Entah mengapa, Lara semakin membenarkan kalimat yang masuk ke dalam telinganya.

"Cahyo benar. Kenyataannya, kami sama-sama menangis saat perpisahan itu terjadi. Kami masih saling mencintai. Dan kenyataannnya, ia cinta matiku hingga kini. Aku tak pernah bisa melupakannya, tak akan pernah berhasil mengusirnya dari hati ini" batin Lara penuh pergolakan yang pada akhirnya membuat dirinya bingung sendiri.

"Dia tinggal dimana sekarang? Berapa putranya?" tanya Lara sembari berusaha mengusir kecamuk dihatinya.

"Wah, ia sudah berhasil sekarang. Ia kerja di perusahaan asing, sebuah group konglomerasi international. Seingatku, ia punya anak dua" jelas Cahyo. Ada kebanggaan disana yang tertangkap oleh mata Lara. Rupanya, Cahyo sebagai sahabat terdekat Anom, ikut merasakan kegembiraan melihat keberhasilan sahabatnya itu.

"Padahal kau tahu sendiri, Lara. Semasa kuliah dulu, ia lebih sering mencontek dari aku. Aku ini lebih segalanya dibandingkan pacarmu itu. Tapi rupanya ia berubah semenjak kerja, nyatanya, ia kini berhasil dalam karirnya. Aku salut padanya. Bahagia melihat semua itu" jelasnya lagi. Seolah Cahyo tahu perasaan apa yang baru saja terlintas dibenaknya. Ia jelaskan walau Lara sendiri belum menanyakannya.

Berjalan waktu dari hari ke hari. Matahari dan rembulan begitu harmonis bergantian menyinari bumi, silih berganti. Tak terasa, tiga bulan sudah berlalu.

Lara kini sedang di kota kelahirannya kembali. Di kampung halamannya. Tapi, malam ini ia tak tidur di rumah orang tuanya. Di sebuah hotel berbintang di tengah kota. Semalam, ia berpamitan kepada mereka, malam ini ia akan tidur di rumah seorang sahabatnya semasa kuliah dulu. Putri ia titipkan pada neneknya.

Pagi masih gelap, walau begitu, sinar temaramnya mulai menembus sela-sela gordin jendela.
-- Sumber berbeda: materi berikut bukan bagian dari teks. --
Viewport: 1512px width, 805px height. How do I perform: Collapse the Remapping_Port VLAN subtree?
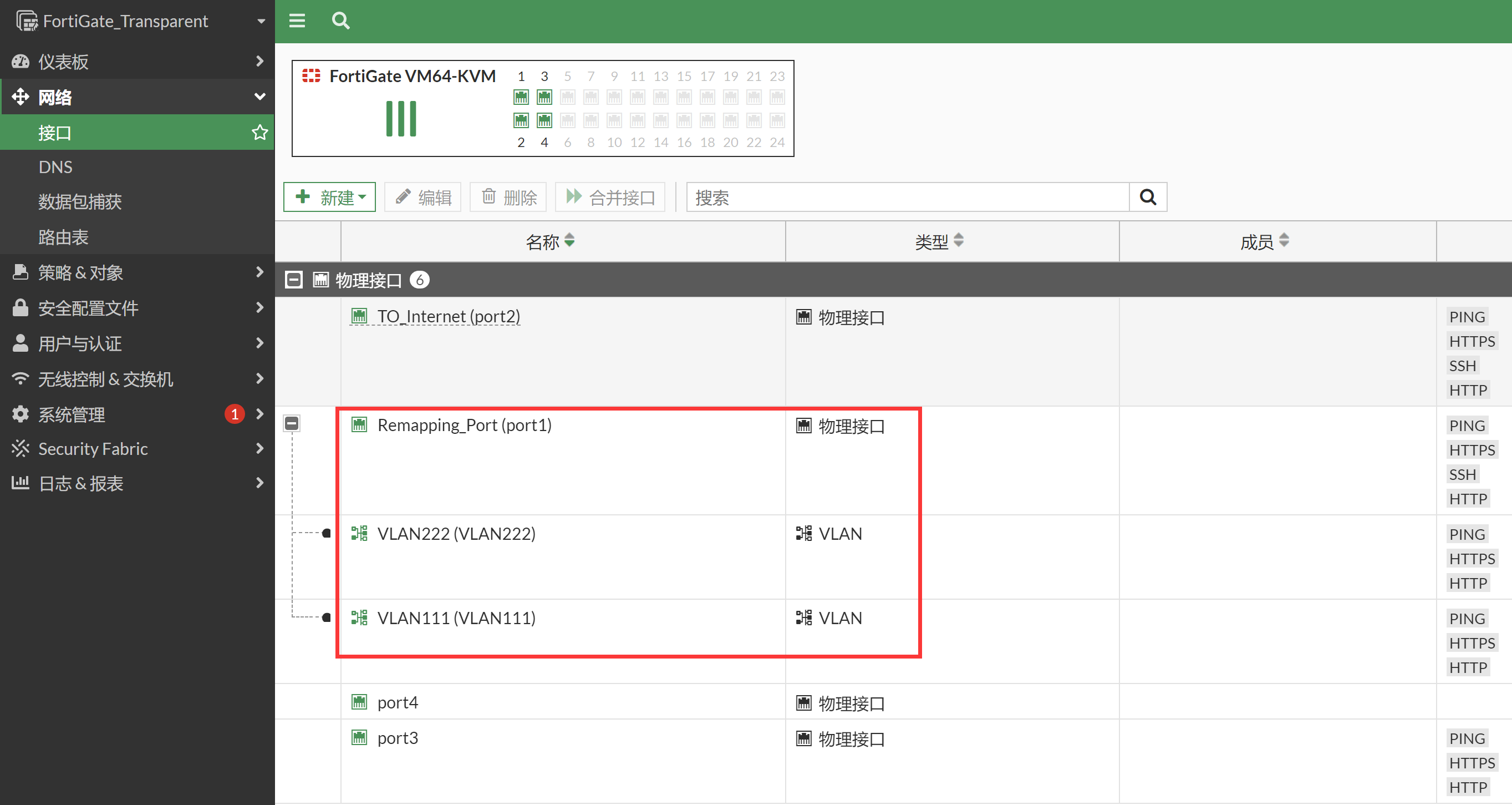point(292,423)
Dinginnya AC ruangan menembus tebalnya selimut yang mereka kenakan.

Mengenang semalam, air matanya perlahan kembali membuncah. Mata terasa panas. Ada penyesalan di sana, namun lebih banyak kebahagiaan di ujung terdalam hatinya.

"Terima kasih kak Anom... Bagiku, semalam adalah malam pengantin yang sesungguhnya bagiku. Begitu lama aku telah menantinya..." tangannya membelai pelan wajah Anom yang masih pulas tertidur disisinya. Perlahan ia kecup kening Anom perlahan dengan segenap perasaan yang ia miliki.

"Maafkan Lara, Bang Cakra. Lara bersalah. Namun Lara berjanji tak akan meninggalkan Bang Cakra, juga Putri tercinta, selamanya. Namun, maafkan bila cinta Lara sungguh tak bisa berpaling. Ia telah lama memiliki pilihannya sendiri"jerit batin Lara tenggelam dalam kesunyian.